Critics have labeled the proposal “Putin’s Dal’stroi” – a reference to the Stalinist project under the direction of the NKVD for industrial extraction of gold from Kolyma in the late 1930s. They have expressed doubts about the project’s ability to attract long-term private capital (Forbes.ru, April 22). Others have called it Putin’s “oprichnina” – a reference to Ivan Grozny and his creation of, a territory outside of the existing administrative order (zemshchina), a state within a state where Ivan and his agents could do as they wanted and imposed a reign of terror (Moscow News, April 23).

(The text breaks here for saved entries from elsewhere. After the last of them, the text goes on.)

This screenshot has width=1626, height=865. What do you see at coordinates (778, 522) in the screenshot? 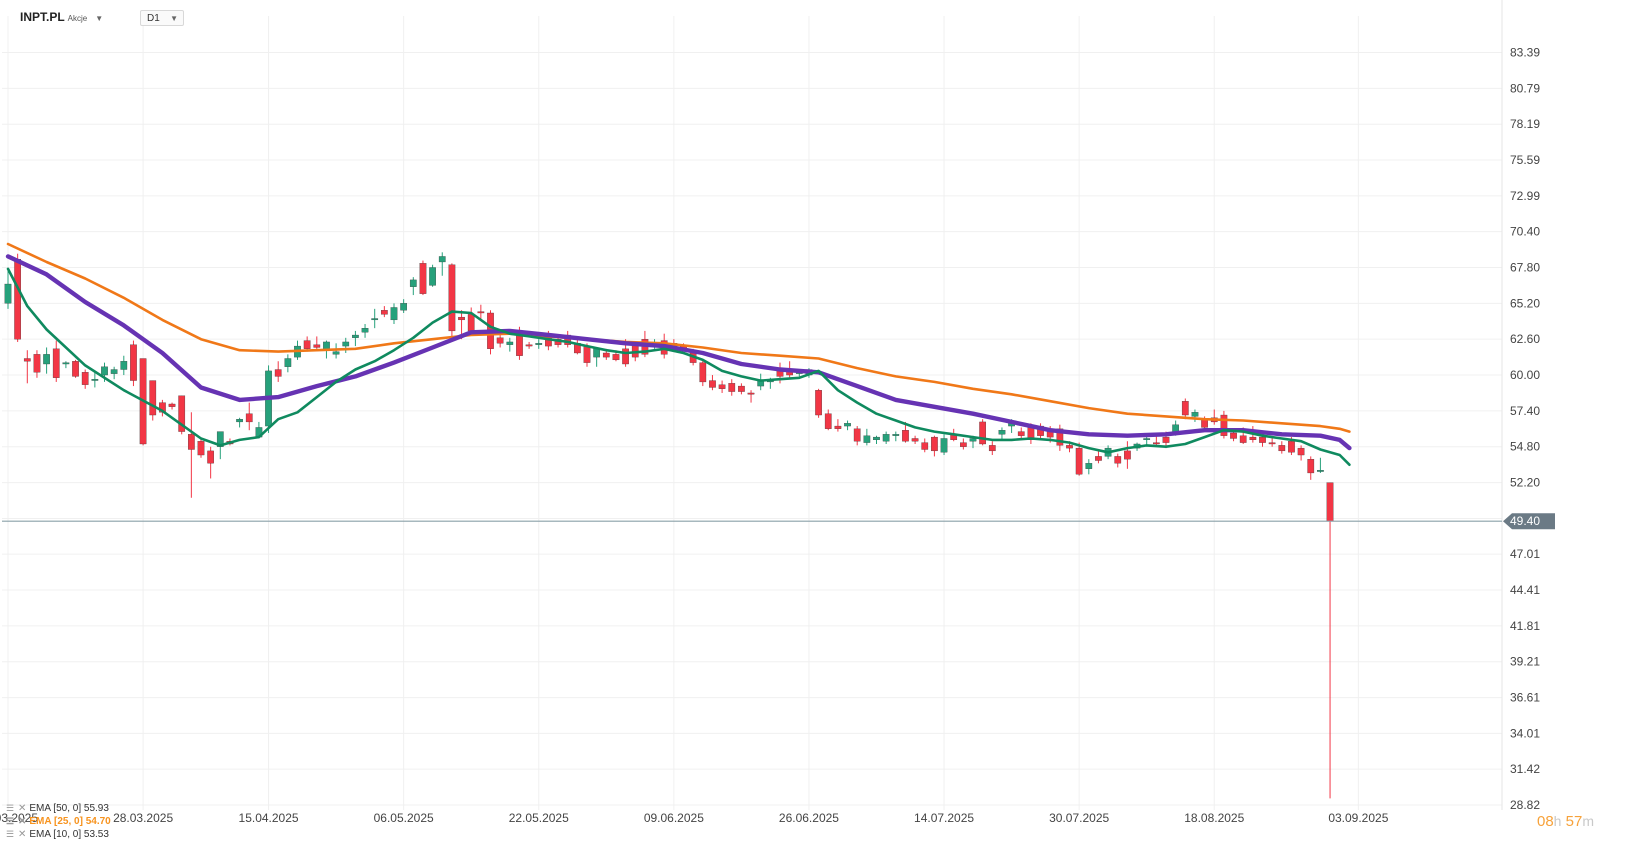
I see `last-price-line: 49.40` at bounding box center [778, 522].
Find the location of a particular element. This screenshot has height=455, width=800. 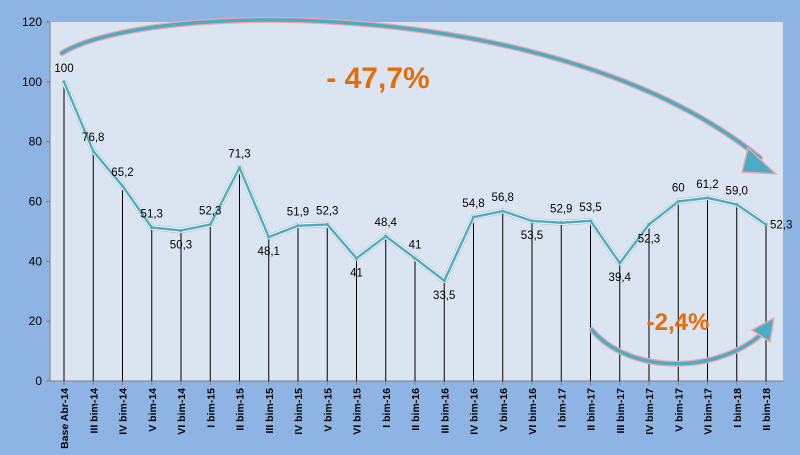

data-label: 51,3 is located at coordinates (152, 215).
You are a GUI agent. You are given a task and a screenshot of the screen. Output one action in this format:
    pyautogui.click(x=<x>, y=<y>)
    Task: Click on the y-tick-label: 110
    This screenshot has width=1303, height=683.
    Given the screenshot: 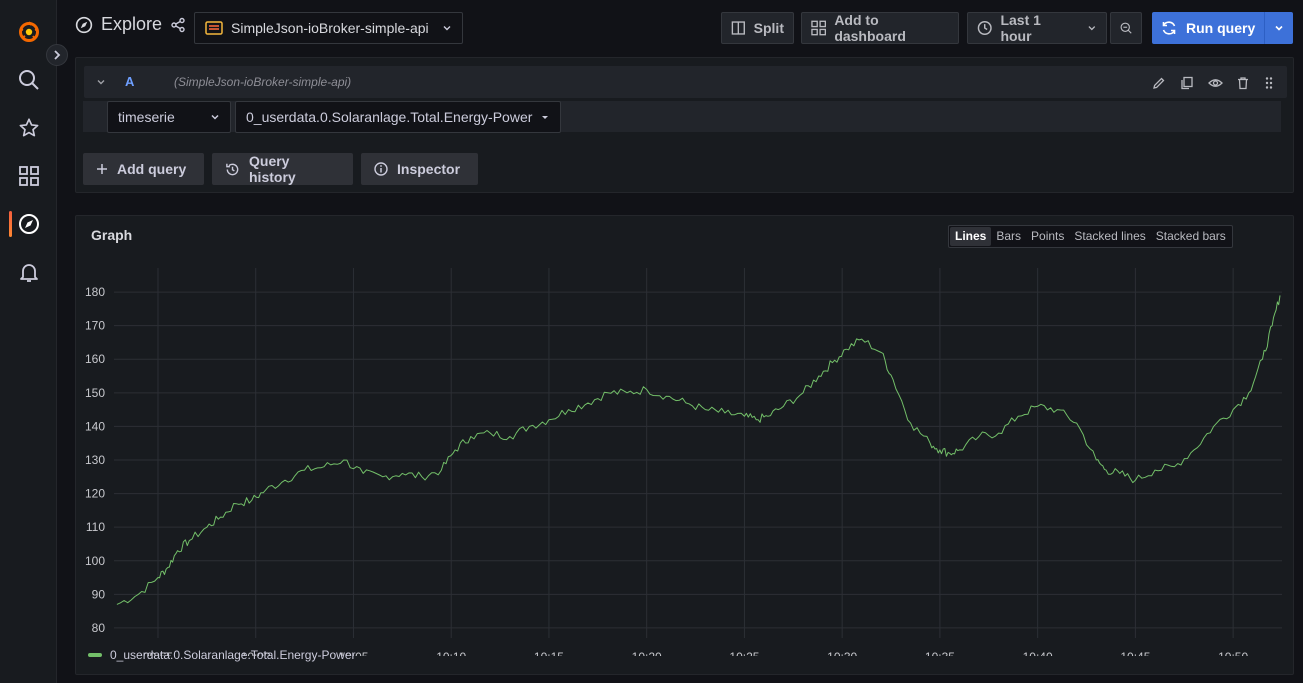 What is the action you would take?
    pyautogui.click(x=96, y=527)
    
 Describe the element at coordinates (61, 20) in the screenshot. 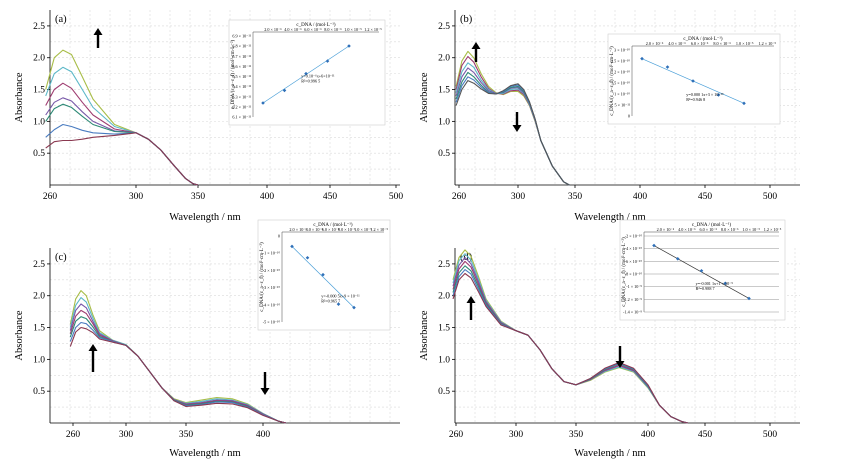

The second major development affecting the Russian-Chinse “strategic partnership” has been the recent Sino-Russian naval exercises in the Yellow Sea. Sino-Russian naval exercises are not new and have been going on since 2005 under the auspices of the Shanghai Cooperation Organization (SCO). The recent exercise, “Maritime Joint Action-2012,” however, had several unique aspects (Nezavisimaia Gazeta, April 23). First, it took place on the 63rd anniversary of the founding of the People’s Liberation Army (PLA) Navy and recalled the early years of close collaboration between the navies of the PRC and USSR. Second, the major tasks associated with this exercise were the protection of sea lines of communications, air defense and anti-submarine warfare, which relate to immediate problems of sea control. Third, it took place at a time of increased tensions in the waters around China as a result of conflicts over what state has sovereignty over areas containing possible oil and gas reserves. In some of the disputed regions of the South China Sea China, Vietnam and the Philippines have competing claims. Chinese warships currently are patrolling the disputed Scarborough Shoal and Reed Bank in the South China Sea where there are reports of oil and gas reserves.

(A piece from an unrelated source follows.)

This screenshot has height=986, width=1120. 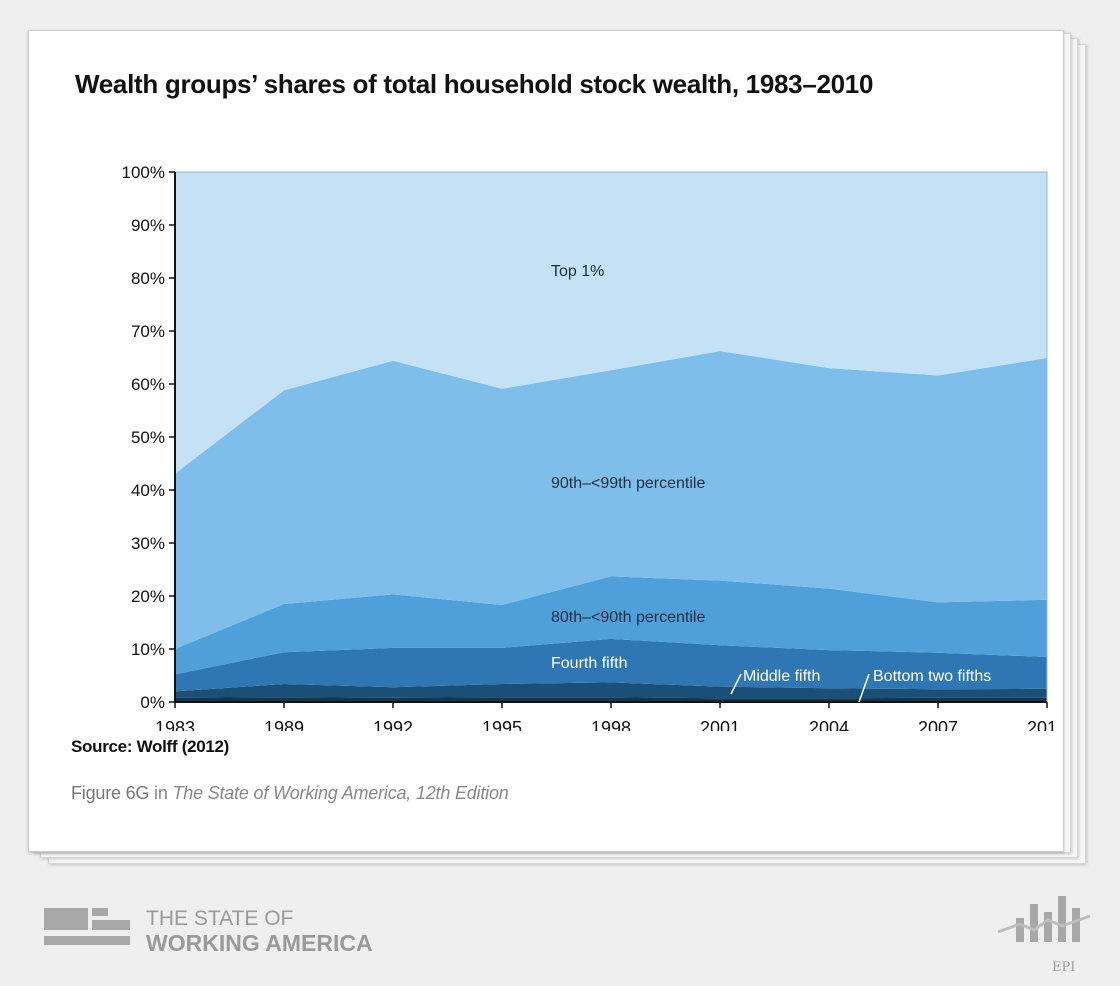 What do you see at coordinates (148, 490) in the screenshot?
I see `y-tick-label: 40%` at bounding box center [148, 490].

The military-run PLA Daily took the start of the Sino-Russian naval maneuvers as a good time to warn Washington not to interfere in disagreements between the Middle Kingdom and its neighbors (Nezavisimaia Gazeta, April 23). The Russian naval forces that joined Maritime Joint Action-2012 came from the Pacific Fleet and Northern Fleet, which included the ASW cruiser “Admiral Tributs” and two other support vessels that had just completed a deployment in the Gulf of Aden as part of the international anti-piracy operations there. This exercise, which was conducted in the Russian language, ran until April 27.

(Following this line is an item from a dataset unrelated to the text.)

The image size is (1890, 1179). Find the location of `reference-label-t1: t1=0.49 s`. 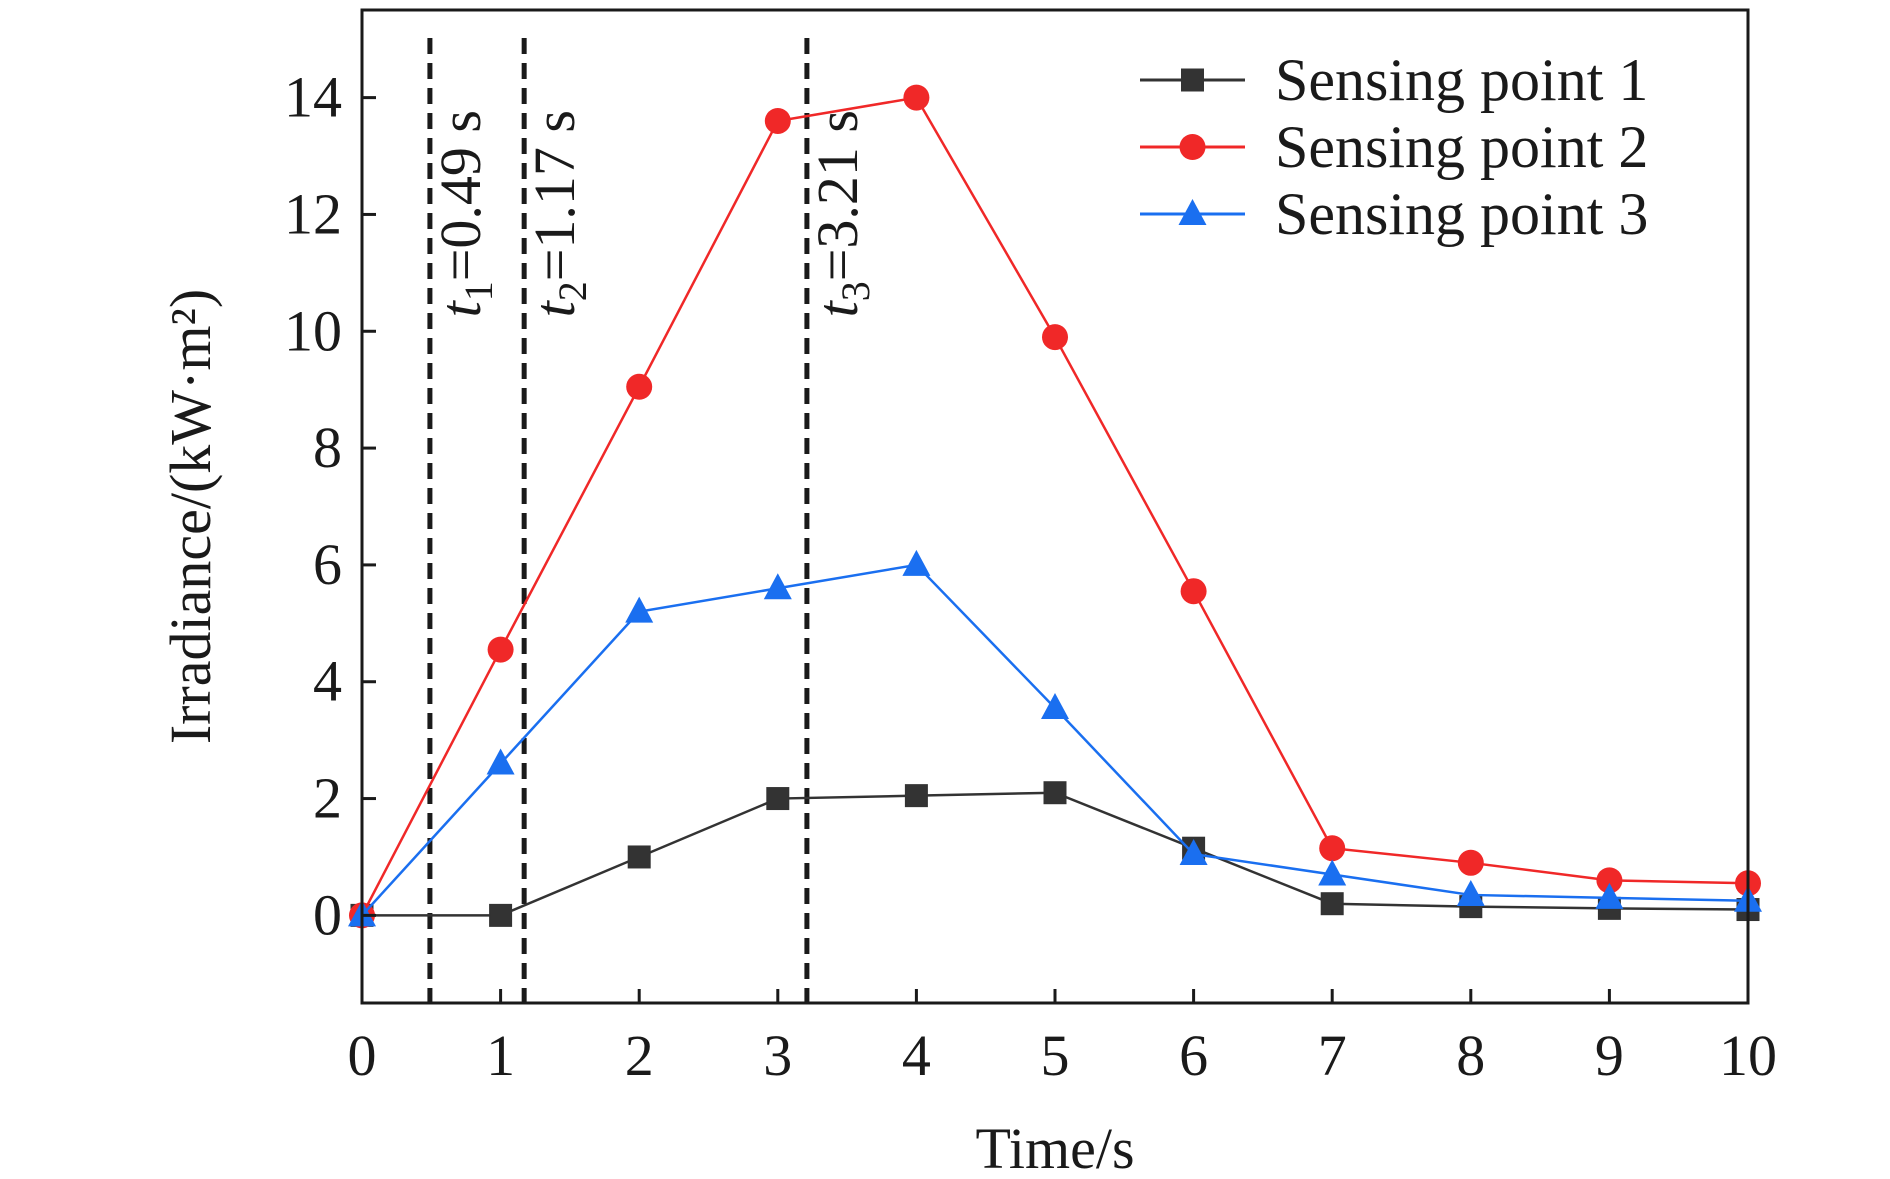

Looking east, Putin sees both economic and a political challenges. To play in the Asian century, Russia will have to develop the vast resources of Siberia and the Far East, and this will require a population dedicated to that task – something that Russia does not have. A long-term strategy for a Russian role in Asia also requires a strategic partner. Due to tensions with the United States over the Middle East and in the Far East, Moscow seems to be moving closer to Beijing. We are seeing a return to great power politics on the model of the 19th century, but with a very different axis in Eurasia. Russia seems to have finally accepted the notion of an Asian-Pacific century, where China will be a critical player and where Russia’s role will depend upon the successful development of Siberia and the Russian Far East.